田间调查早熟禾的结实特性、田间发生动态、群体生物量、不同前茬及不同耕作方式下早熟禾的发生量发现:2009年稻茬小麦田中早熟禾籽实成熟时,早熟禾平均株高为33.96±1.89cm,平均分蘖为6.7±1.2个,平均有效分蘖为5.6±1.2个,平均每穗粒数为1004±155粒,平均千粒重为0.2944±0.02g;稻茬小麦田早熟禾具有一个冬前出苗高峰;早熟禾的株高、鲜重均在小麦播后第15周进入快速增长期,比小麦推迟3周;前茬为玉米和水稻的试验田浅耕、免耕处理后撒播油菜和小麦,早熟禾的发生量具有显著的差异,以前茬为玉米,浅耕小麦田中早熟禾发生量最低。
2.早熟禾对精噁唑禾草灵及其它除草剂的敏感性
种子生测法和整株生测法测定了21个早熟禾生物型对精噁唑禾草灵的敏感性,结果表明早熟禾对精噁唑禾草灵具有天然抗药性,即耐药性。
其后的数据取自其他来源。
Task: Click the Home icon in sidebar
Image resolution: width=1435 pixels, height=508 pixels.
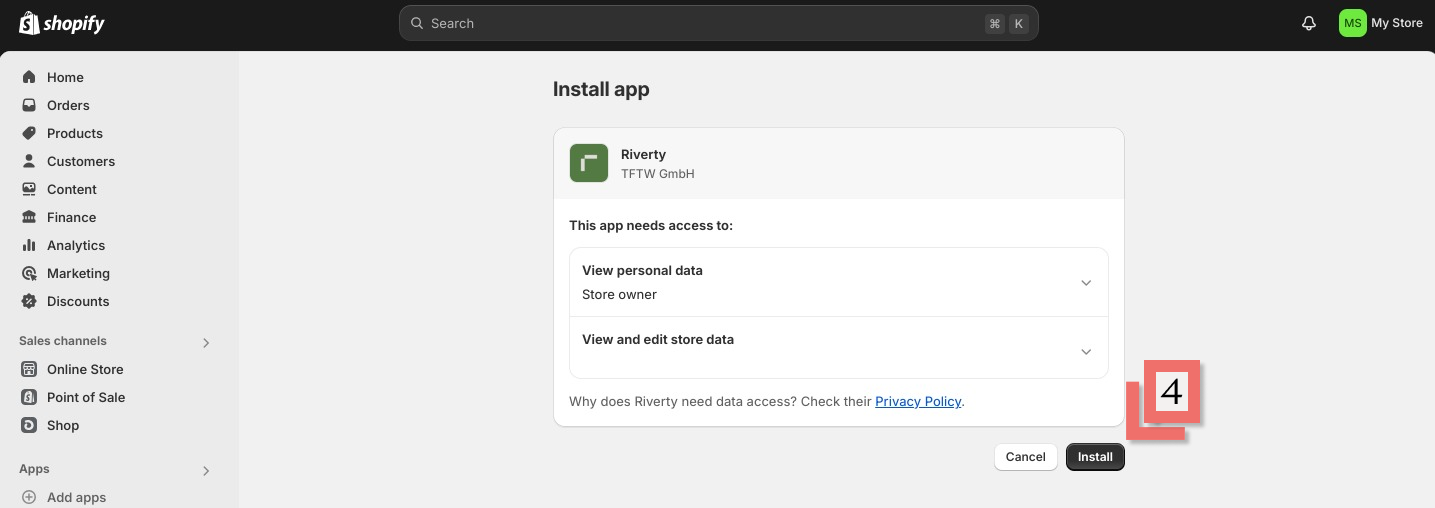Action: click(29, 77)
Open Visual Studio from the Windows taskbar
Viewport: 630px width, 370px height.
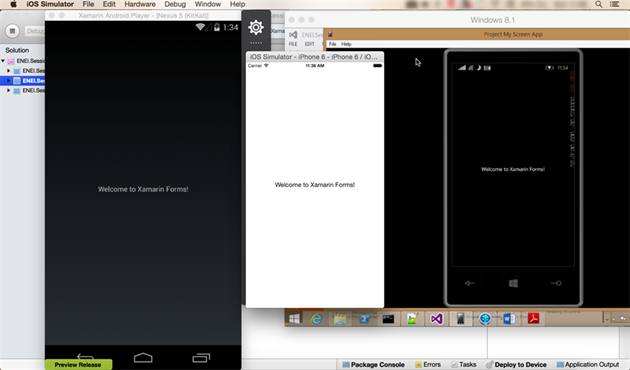pyautogui.click(x=436, y=319)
整株生测法测定了夏熟作物田禾本科杂草蔺草(Beckmannia syzigachne)、日本看麦娘(Alopecurus japonicus)、看麦娘(A. aequalis)、硬草(Sclerochloa kengiana)、棒头草(Polypogon fugax)对精噁唑禾草灵的敏感性,结果表明5种禾本科杂草中以看麦娘对精噁唑禾草灵最为敏感。
整株生测法测定了早熟禾对其它ACCase抑制剂类除草剂的敏感性,结果表明早熟禾对高效氟吡甲禾灵(haloxyfop-P-methyl)、氰氟草酯(cyhalofop-butyl)、精吡氟禾草灵(fluazifop-P-butyl)、炔草酸(clodinafop-propargyl)、烯禾啶(sethoxydim)具有耐药性,而对吡喃草酮(tepraloxydim)、烯草酮(clethodim)敏感。
土壤处理整株生测法测定早熟禾对19种非ACCase抑制剂类除草剂的敏感性,结果表明胺苯磺隆(ethametsulfuron-methyl)、磺酰磺隆(sulfosulfuron)、吡氟草胺(diflufenican)、氟噻草胺(flufenacet)、吡嘧磺隆(pyrazosulfuron)、叹草醚(bispyribac-sodium)、吡草胺(metazachlor)播后苗前处理对早熟禾均可达到比较理想的抑制效果。
茎叶处理整株生测法测定早熟禾对15种非ACCase抑制剂类除草剂的敏感性,结果表明甲基二磺隆(mesosulfuron-methyl)、氟噻草胺(flufenacet)、胺苯磺隆(ethametsulfuron-methyl)、百草枯(paraquat)、草甘膦异丙胺盐(glyphosate)、草胺膦(glufosinate)茎叶处理均可有效抑制早熟禾的生长。
3.早熟禾对精噁唑禾草灵的耐药性机理
采用同位素标记检测法研究早熟禾及对照敏感杂草看麦娘ACCase对精噁唑禾草灵酸的敏感性,分子生物学技术研究早熟禾及对照敏感杂草看麦娘的ACCase氨基酸序列及其ACCase基因相对表达量的差异。结果表明早熟禾ACCase对精噁唑禾草灵酸敏感性极低,其ACCase氨基酸序列1781位点天然存在其它抗性禾本科杂草突变类型氨基酸亮氨酸(Leu),其ACCase基因表达量显著高于看麦娘。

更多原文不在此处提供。